Das Unionsrecht steht einer italienischen Regelung nicht entgegen, die durch Verweis auf eine damals noch nicht in Kraft getretene Unionsverordnung die Erhebung von Zinseszinsen bei der Rückforderung einer staatlichen Beihilfe vorsieht. Daher muss die Gesellschaft A2A im Streitfall nicht nur die Hauptforderung sondern auch nach der Zinseszinsformel berechnete Zinsen zurückzahlen.

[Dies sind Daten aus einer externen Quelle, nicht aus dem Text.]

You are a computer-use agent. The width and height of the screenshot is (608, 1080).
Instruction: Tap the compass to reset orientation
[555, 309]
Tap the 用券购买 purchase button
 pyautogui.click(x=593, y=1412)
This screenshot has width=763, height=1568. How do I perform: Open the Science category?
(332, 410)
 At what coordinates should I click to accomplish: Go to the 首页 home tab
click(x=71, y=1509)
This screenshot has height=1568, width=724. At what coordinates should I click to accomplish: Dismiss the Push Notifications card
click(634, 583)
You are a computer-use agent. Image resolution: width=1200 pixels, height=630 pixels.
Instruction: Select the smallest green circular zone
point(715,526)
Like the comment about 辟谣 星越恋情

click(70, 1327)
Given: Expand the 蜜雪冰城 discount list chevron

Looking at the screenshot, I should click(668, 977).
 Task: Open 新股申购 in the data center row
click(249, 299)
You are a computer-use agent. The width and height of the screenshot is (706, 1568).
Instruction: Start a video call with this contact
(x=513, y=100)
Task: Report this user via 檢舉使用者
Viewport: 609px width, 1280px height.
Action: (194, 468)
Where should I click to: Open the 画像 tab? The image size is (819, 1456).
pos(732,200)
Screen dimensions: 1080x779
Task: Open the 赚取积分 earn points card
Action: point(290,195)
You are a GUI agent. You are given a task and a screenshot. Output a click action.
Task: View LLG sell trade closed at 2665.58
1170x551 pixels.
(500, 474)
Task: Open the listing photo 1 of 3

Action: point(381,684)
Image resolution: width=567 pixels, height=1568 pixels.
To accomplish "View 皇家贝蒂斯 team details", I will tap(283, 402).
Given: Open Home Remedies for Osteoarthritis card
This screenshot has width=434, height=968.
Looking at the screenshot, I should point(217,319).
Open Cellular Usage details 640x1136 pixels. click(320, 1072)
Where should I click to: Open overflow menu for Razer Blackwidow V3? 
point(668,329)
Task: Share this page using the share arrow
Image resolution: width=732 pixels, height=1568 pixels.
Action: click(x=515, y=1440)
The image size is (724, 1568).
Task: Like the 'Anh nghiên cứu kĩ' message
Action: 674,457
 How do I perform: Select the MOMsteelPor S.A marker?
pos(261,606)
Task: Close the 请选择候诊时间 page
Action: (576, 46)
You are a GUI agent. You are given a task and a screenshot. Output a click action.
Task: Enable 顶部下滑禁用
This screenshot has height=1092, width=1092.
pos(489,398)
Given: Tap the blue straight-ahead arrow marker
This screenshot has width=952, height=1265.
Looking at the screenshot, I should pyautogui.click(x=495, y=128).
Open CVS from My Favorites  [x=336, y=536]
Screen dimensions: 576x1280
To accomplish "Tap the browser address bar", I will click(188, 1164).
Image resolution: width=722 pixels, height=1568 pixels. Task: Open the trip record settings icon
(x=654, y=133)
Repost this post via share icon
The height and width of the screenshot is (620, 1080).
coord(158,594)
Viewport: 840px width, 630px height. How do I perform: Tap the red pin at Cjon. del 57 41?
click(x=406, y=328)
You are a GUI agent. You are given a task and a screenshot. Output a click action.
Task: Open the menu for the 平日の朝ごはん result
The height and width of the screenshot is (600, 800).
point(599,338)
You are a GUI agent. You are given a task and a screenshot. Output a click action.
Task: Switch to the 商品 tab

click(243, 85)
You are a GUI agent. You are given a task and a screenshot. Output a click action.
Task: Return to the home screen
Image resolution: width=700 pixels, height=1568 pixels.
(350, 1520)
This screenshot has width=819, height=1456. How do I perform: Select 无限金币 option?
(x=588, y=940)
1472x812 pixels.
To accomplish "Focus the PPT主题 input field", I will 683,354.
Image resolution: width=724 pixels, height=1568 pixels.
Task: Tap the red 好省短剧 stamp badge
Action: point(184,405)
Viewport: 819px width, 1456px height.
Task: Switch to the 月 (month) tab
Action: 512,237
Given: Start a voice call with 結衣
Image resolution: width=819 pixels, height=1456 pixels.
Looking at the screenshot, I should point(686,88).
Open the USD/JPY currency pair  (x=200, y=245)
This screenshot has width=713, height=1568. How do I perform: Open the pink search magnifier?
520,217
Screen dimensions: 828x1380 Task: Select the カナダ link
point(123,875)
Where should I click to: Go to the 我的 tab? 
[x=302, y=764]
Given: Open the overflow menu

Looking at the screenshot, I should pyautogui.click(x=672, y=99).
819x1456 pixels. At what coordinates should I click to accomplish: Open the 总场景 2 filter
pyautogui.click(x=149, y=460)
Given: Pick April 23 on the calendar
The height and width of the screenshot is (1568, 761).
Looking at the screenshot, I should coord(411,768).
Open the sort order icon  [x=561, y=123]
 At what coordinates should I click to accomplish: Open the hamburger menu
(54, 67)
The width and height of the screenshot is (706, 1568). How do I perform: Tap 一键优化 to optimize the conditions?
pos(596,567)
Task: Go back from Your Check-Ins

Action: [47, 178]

In seinem Urteil vom 3.9.2015 – Rs. C-89/14 – A2A – stellt der Gerichtshof fest, dass das Unionsrecht7 zum Zeitpunkt, zu dem die Kommission die Rückforderung der Beihilfen angeordnet hatte, keine Angaben dazu enthielt, ob der Zinssatz nach der Zins- oder der Zinseszinsformel zu berechnen ist. Da die Entscheidung über die Rückforderung der Beihilfen vor Inkrafttreten der betreffenden Unionsverordnung erlassen wurde, wurde die Frage, ob einfache Zinsen oder Zinseszinsen zu berechnen sind, zu diesem Zeitpunkt von keiner Bestimmung des Unionsrechts geregelt, vielmehr verwies die Praxis der Kommission zu dieser Frage auf das nationale Recht8. Es hatte sich damit allein nach italienischem Recht zu bestimmen, ob der Zinssatz nach der Zins- oder der Zinseszinsformel zu berechnen war.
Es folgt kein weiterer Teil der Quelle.